Couples in Leesburg who are planning their weddings have a to do list a mile long. They're looking for the perfect venue, the perfect dress, the perfect cake and more. One item that they may have left off their to do list, either purposefully or accidentally, is executing a prenuptial agreement. They may have viewed prenups as unromantic and a sign they were not committed to the marriage, or they may have gotten carried away with the whirlwind that surrounds a wedding and simply never got around to it. In either case, are there any options for couples who neglected to execute a prenuptial agreement prior to getting married?

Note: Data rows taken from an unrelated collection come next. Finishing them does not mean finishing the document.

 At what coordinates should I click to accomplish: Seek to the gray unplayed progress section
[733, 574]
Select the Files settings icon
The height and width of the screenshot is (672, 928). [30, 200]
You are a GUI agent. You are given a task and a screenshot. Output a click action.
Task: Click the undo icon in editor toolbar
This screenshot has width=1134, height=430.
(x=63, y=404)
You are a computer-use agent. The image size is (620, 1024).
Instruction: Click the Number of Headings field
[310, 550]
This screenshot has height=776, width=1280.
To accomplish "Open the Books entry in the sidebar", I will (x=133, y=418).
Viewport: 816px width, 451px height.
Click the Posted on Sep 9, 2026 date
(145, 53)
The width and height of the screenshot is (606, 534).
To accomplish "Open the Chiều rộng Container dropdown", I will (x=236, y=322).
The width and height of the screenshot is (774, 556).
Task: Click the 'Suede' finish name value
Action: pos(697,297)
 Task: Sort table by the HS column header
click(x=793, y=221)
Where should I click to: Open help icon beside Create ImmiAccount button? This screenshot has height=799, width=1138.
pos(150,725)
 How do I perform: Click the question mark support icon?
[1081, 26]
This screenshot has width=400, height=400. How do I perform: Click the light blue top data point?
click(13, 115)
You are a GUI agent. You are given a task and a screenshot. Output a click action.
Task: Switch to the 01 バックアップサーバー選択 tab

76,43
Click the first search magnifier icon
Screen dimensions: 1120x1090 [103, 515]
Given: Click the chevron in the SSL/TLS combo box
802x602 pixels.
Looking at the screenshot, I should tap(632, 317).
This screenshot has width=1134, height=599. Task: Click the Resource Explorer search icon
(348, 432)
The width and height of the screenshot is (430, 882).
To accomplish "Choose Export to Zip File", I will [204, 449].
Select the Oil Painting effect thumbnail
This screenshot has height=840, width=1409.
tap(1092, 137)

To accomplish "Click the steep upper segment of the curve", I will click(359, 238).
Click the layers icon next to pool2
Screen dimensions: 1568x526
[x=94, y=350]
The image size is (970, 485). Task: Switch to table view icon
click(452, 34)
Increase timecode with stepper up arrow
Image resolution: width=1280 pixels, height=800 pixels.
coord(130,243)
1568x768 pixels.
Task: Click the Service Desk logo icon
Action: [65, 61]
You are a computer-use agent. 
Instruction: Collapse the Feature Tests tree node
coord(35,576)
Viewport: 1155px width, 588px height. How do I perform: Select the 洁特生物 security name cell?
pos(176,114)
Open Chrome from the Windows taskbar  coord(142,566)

Some couples in this situation may want to consider a postnuptial agreement. Like a prenup, a postnuptial agreement is basically a contract. It is entered into after a couple is married, and sorts out how the couple's finances will be treated while married and how their property and debts will be divided should the marriage not last. Spousal support can also be addressed in a postnuptial agreement.
Some couples enter into a postnuptial agreement simply because they never got around to creating a prenup. Other couples choose to enter a postnuptial agreement to preserve assets for their children from another marriage. Some couples wait to execute a postnuptial agreement until one of them leaves the workforce to care for the family. And, some couples, whose marriage is on the rocks years later, wait until then to execute a postnuptial agreement as a means for working on their union in a way that shows they are committed to making it work.
In the end, there are many good reasons to create a postnuptial agreement. It is never too late to protect yourself financially for the unknown, as no one can tell what the future will bring. That being said, if a person wants to create a postnuptial agreement, they may first want to consult with an attorney to ensure the final document is legally sound.